We cannot experience joy without having known sorrow. Victory cannot be tasted as sweet, unless we are aware of the bitterness of defeat. We cannot rejoice in good times unless we have known bad times. However the point of today is that there is joy and victory, there are good times, we need and deserve to fully experience them too. Easter blossoms out of Good Friday as surely as beautiful flowers grow in dirt. So too there is no affliction or pain or reversal of fortune that cannot be a stage for something positive and wonderful.

Jesus went through Good Friday to Easter to reveal to us that there is no defeat, even death itself, which may not be stepping stone to victory. I am not going to say that glibly because I know the pain that many people go through and the reality of real blackness, not just that drummed up by the peddlers of doom. And yet

  • it is perhaps those who go through the most terrible difficulties - in faith,
  • those who walk through the very valley of the shadow of death itself - in faith,

who speak most powerfully of the presence of the resurrected Jesus.

What is it that distinguishes us as people? It is not circumstances. We all experience sorrow and joy, admittedly in different measure it is our shared experience. We all have to live with love and loss. This is by virtue of being born human. So what does distinguish us from one another? What distinguishes those who are hard and complaining from those who are able to live and be at peace with God and his world? It is attitude.

If we are to be able to live the risen life of Christ then we have to have 'attitude' the 'mind' of Christ. A mind which did not become corrupted and hard, which did not resent and complain. It was a mind capable of forgiving even those who crucified him, so full it was of purity and love. Remember the headlines from God's Easter Story. They are not about how awful everything is, even when the story is told of the killing of Jesus the son of God, the messages are those of comfort and of hope! What stands out about the Easter story?

  • Jesus goes willingly to his death, God is in control
  • Jesus speaks forgiveness even to those who put him to death, now there's hope for all people
  • Jesus promises the thief that he is going to paradise, yes heaven is a reality
  • Roman soldier shouts out that Jesus was the Son of God, the power of God turns hatred to love

We could go on and on but we can't forget the big one

  • Jesus raised from dead, now we know that not even death can separate us from God's love.

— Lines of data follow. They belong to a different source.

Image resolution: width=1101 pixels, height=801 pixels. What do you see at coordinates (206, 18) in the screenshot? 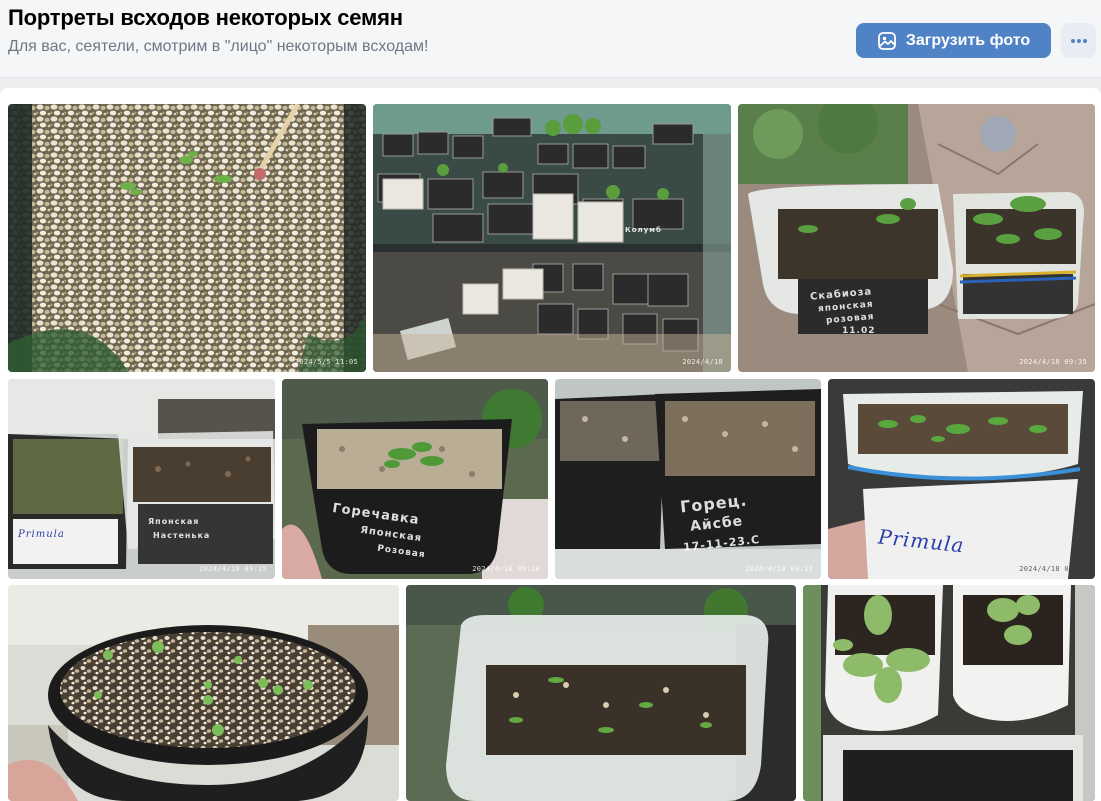
I see `album-title: Портреты всходов некоторых семян` at bounding box center [206, 18].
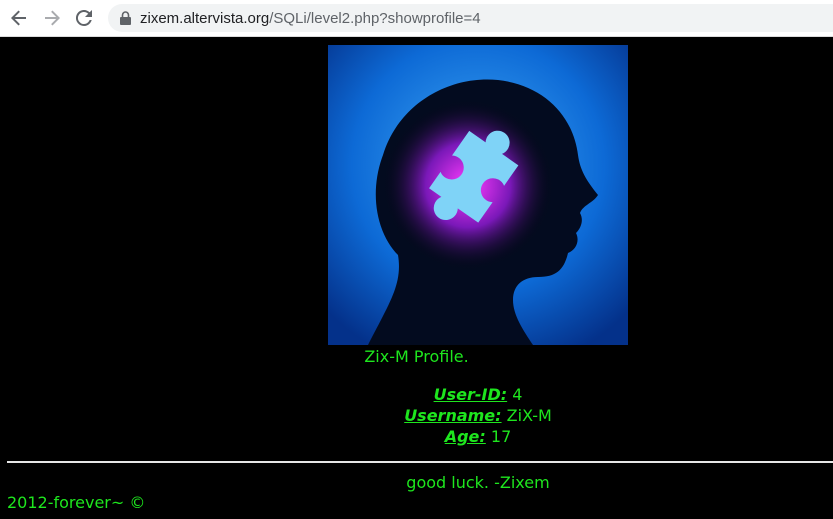 The width and height of the screenshot is (833, 519). What do you see at coordinates (470, 394) in the screenshot?
I see `field-label: User-ID:` at bounding box center [470, 394].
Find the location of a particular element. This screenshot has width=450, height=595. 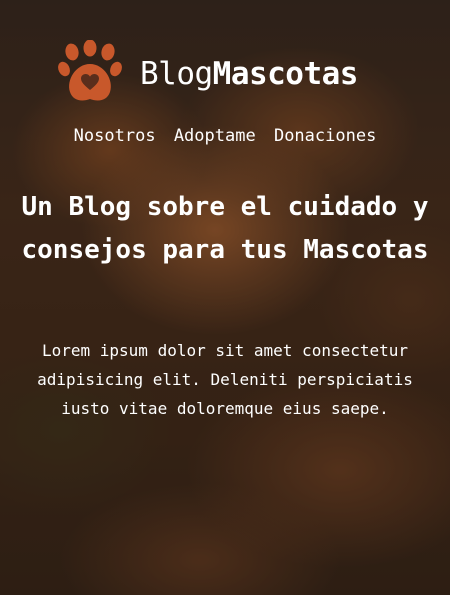

brand-name-part1: Blog is located at coordinates (176, 74).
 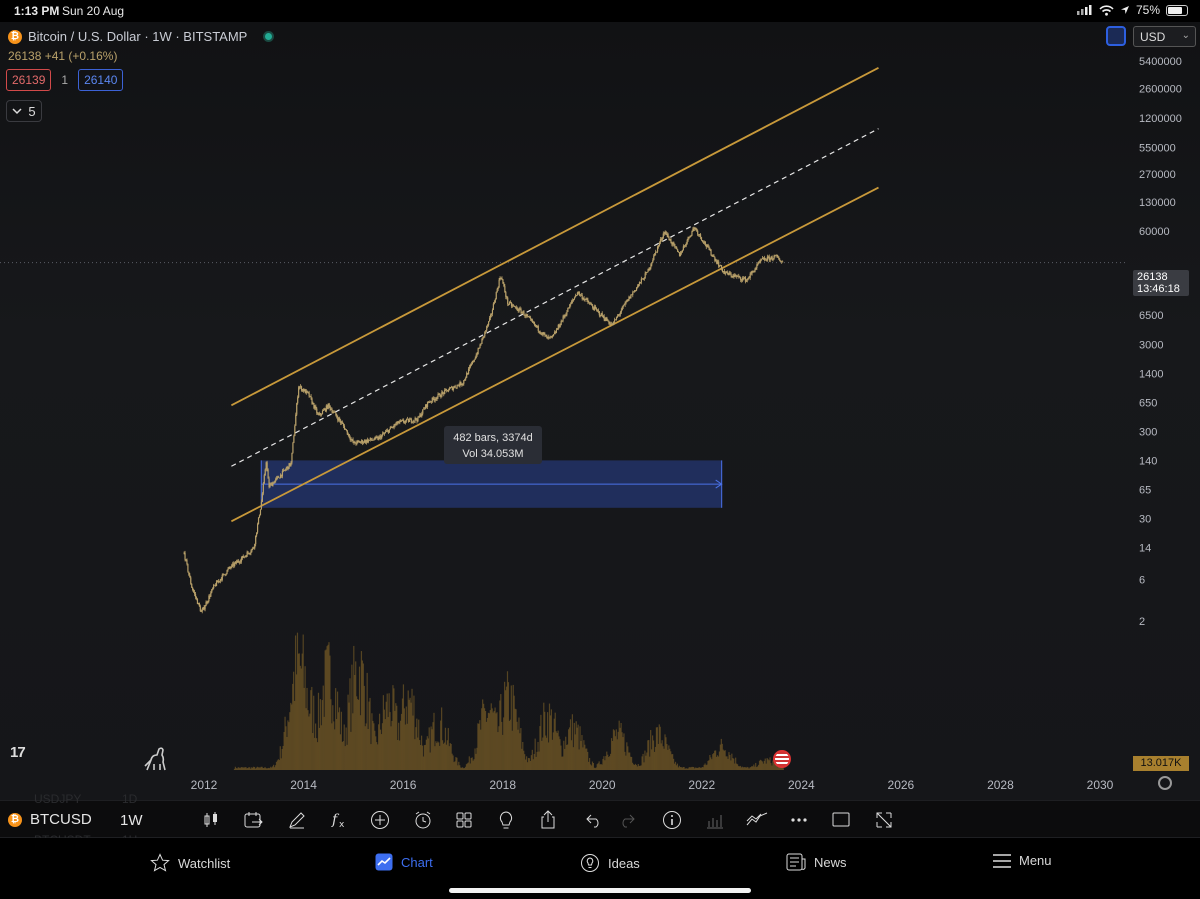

I started by saying that a theology which said that 'God was not around,' 'that we were living in a hostile place governed by the forces of evil' would find many believers. There was a wonderful line in a liturgy which Sam prepared for the leadership team, it said simply

'God who is making the heavens and the earth.'

We normally say maker of heaven and earth, or even who made (past tense) heaven and earth. Just that simple change of tense makes all the difference between a God who has cleared off and left the world to its own devices and a God who is here still making and upholding this world. This God who is making the world is a God who makes every Sunday a Sunday of the Risen Lord. That is why for the rest of this year we must be a 'risen people' and we must share our gift of a 'risen Christ' To experience this transformation, to know the victory of the cross, our hearts need to be freed from negativity, emptied of cynicism. To experience happiness we need to be open to joy. We Christians are an Easter people and at Easter we must examine the state of our minds. Are you celebrating this Easter? No matter what befalls us, no matter what obstacles lie ahead, the risen Lord bids us on to discover and share the joyous good news of Easter.